## PROBLEM SET
**a)** From the article about the play References To Salvador Dali Make Me Hot, copy word for word the part that opens with the words containing "But oh, his" and closes with "venting radioactive steam.".
**b)** In the article about the play References To Salvador Dali Make Me Hot, who plays the role of Gabriele?

Salvador Dali was not an attractive man.
   With his pencil-thin, heavily waxed mustache and prominent, aquiline nose, he came across as the raffish love child of Cyrano de Bergerac and former Oakland Athletics relief pitcher Rollie Fingers.
But oh, his art … sexy, seductive, surreal … imbued with Freudian-inspired symbolism … now that’s hot. And so is the play References To Salvador Dali Make Me Hot, opening at the Gilbert Theater on Jan. 29.
Based on the story by Jose Riviera — whom you may know better as the author of The Motorcycle Diaries — References To Salvador Dali Make Me Hot blends the deliciously surreal with a story line that the local military and the spouses of those warriors can certainly identify with.
   {mosimage}Gabriele is a beautiful Latina woman in her sexual prime living in the high plains desert town of Barstow, Calif., with her husband Benito, a soldier who leaves her alone to fight in the first Gulf War; after returning to Gabriele he is called away for yet another tour of duty. Left alone, Gabriele finds herself lonesome and throwing off hormones like a nuclear plant venting radioactive steam.
Her passion is so palpable that both human and non-humans — and even celestial bodies — fall for her body. Among the characters who seek to woo this dark-haired moon goddess are a coyote, a 14-year-old boy named Martin, and the moon itself.
Sound surreal enough for you so far?
   That’s the point, says Brooke Sullivan, who plays the oh-so-sensual Gabriele.
   “I think the way the play is written, it’s very surreal,” said Sullivan. “Marcella (Casals) is directing it in a way in which people might not always understand what’s going on, but I think that’s the point of the story.”
However, despite its dreamlike narrative, References is still accessible, says Director Casals … especially for residents — men and women — of a military town like Fayetteville.

## SUPPLIED MATERIAL
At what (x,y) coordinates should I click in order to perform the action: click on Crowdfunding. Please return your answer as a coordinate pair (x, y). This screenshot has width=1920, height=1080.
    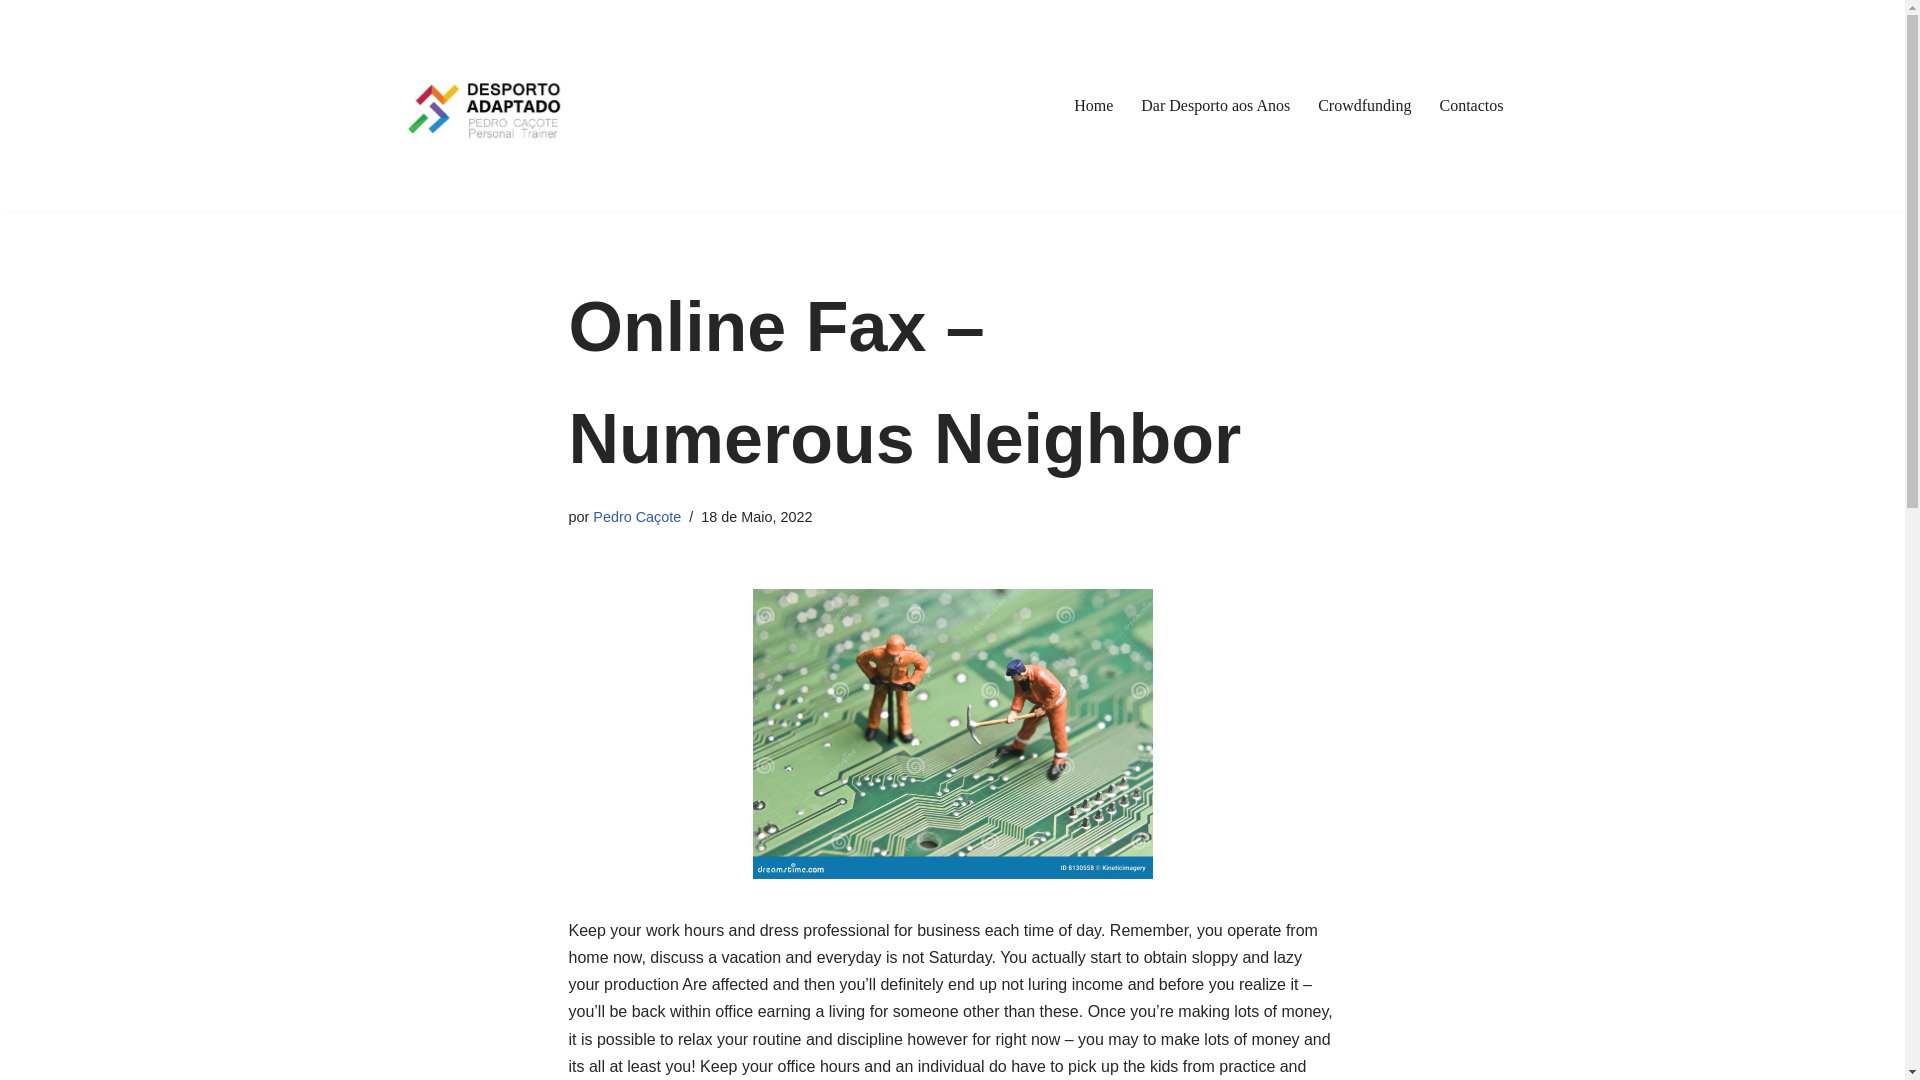
    Looking at the image, I should click on (1364, 104).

## RESULTS OF THE EXERCISE
**a)**
But oh, his art … sexy, seductive, surreal … imbued with Freudian-inspired symbolism … now that’s hot. And so is the play References To Salvador Dali Make Me Hot, opening at the Gilbert Theater on Jan. 29.
Based on the story by Jose Riviera — whom you may know better as the author of The Motorcycle Diaries — References To Salvador Dali Make Me Hot blends the deliciously surreal with a story line that the local military and the spouses of those warriors can certainly identify with.
   {mosimage}Gabriele is a beautiful Latina woman in her sexual prime living in the high plains desert town of Barstow, Calif., with her husband Benito, a soldier who leaves her alone to fight in the first Gulf War; after returning to Gabriele he is called away for yet another tour of duty. Left alone, Gabriele finds herself lonesome and throwing off hormones like a nuclear plant venting radioactive steam.

**b)** Brooke Sullivan